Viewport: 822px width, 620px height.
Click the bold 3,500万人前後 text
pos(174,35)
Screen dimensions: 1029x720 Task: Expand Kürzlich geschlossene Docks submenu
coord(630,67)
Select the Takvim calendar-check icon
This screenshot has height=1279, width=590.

● ● ● ●

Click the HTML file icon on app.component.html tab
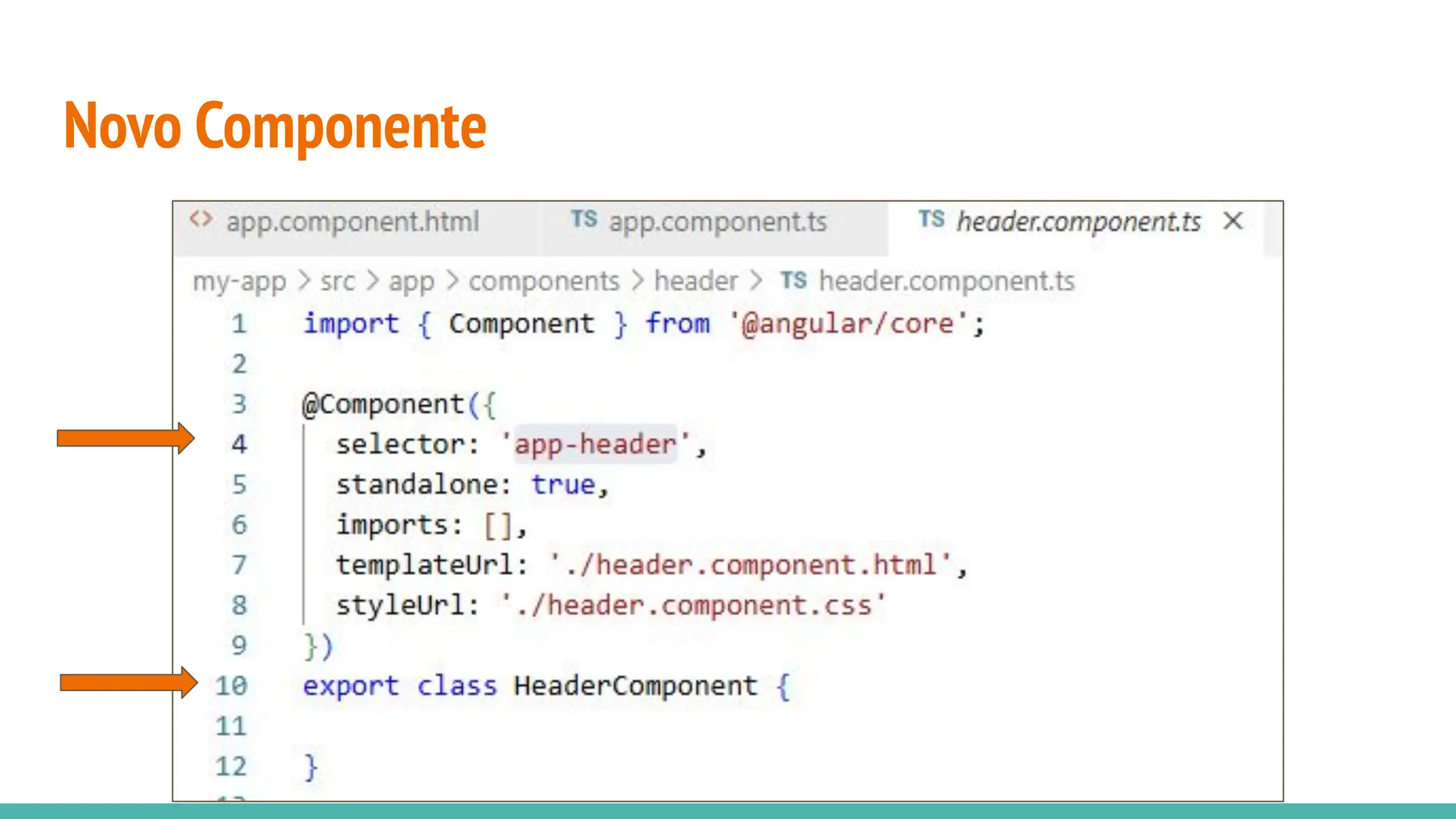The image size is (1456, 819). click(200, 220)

● ● ● ●

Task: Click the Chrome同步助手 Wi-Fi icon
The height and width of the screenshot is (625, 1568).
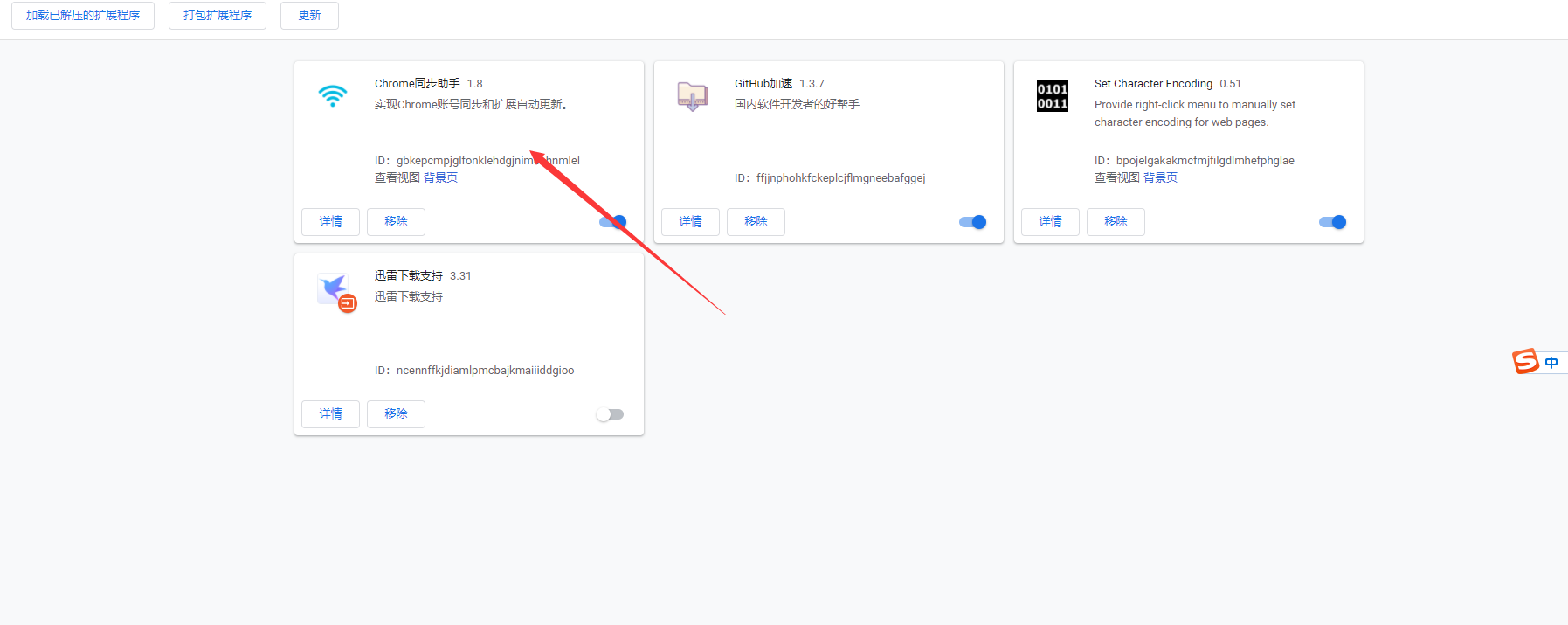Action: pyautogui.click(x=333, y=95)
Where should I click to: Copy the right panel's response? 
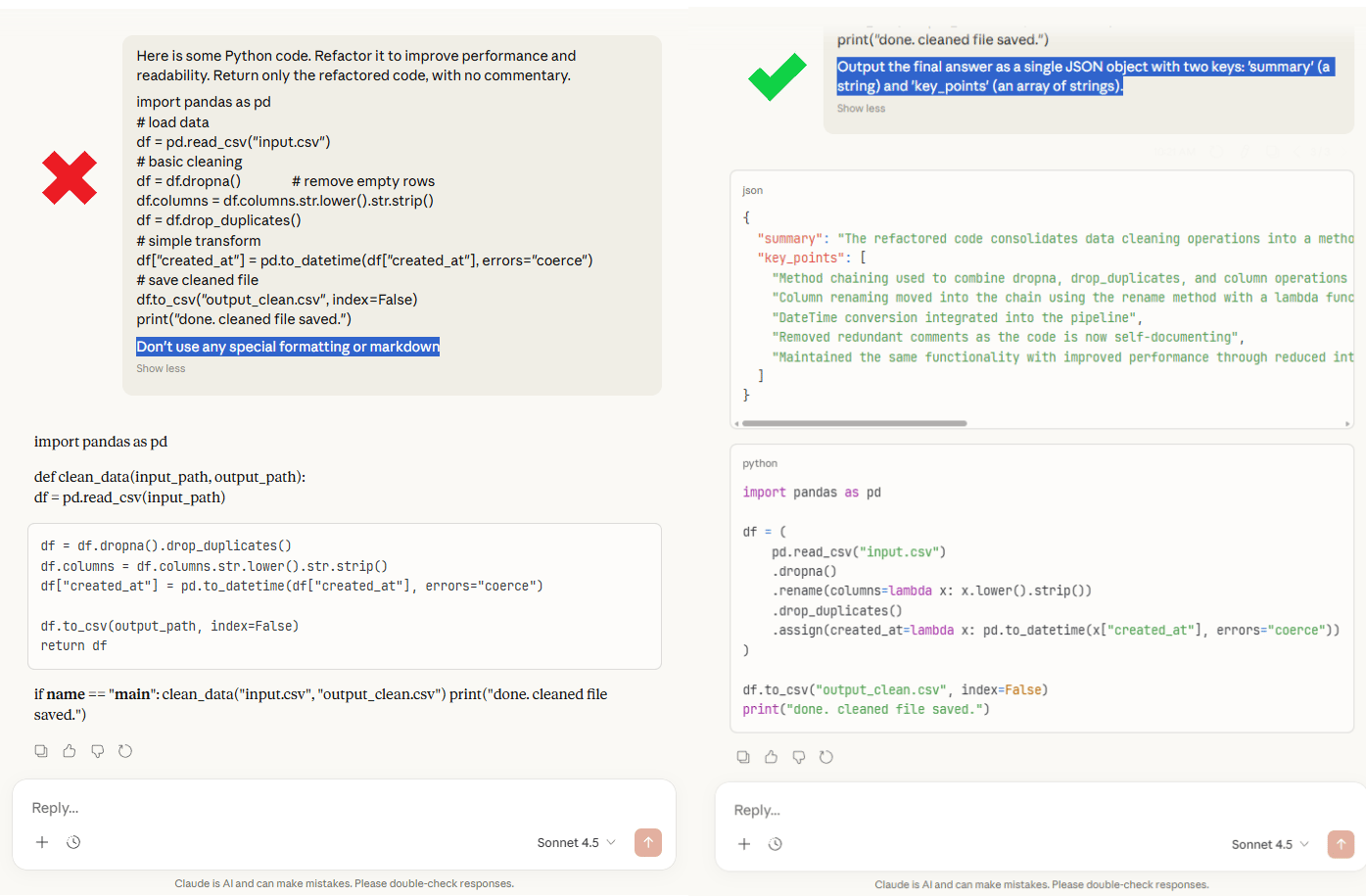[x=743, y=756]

● ● ● ●

*Do this*. Convert everything from the line containing "Task: Click the Chrome同步助手 Wi-Fi icon" down to the line containing "[x=743, y=756]", both included, into a JSON list of strings with one string per line and blank lines omitted. Leave the pictures out of the result.

*Solution for this problem*.
[
  "Task: Click the Chrome同步助手 Wi-Fi icon",
  "The height and width of the screenshot is (625, 1568).",
  "Action: pyautogui.click(x=333, y=95)",
  "Where should I click to: Copy the right panel's response? ",
  "[x=743, y=756]"
]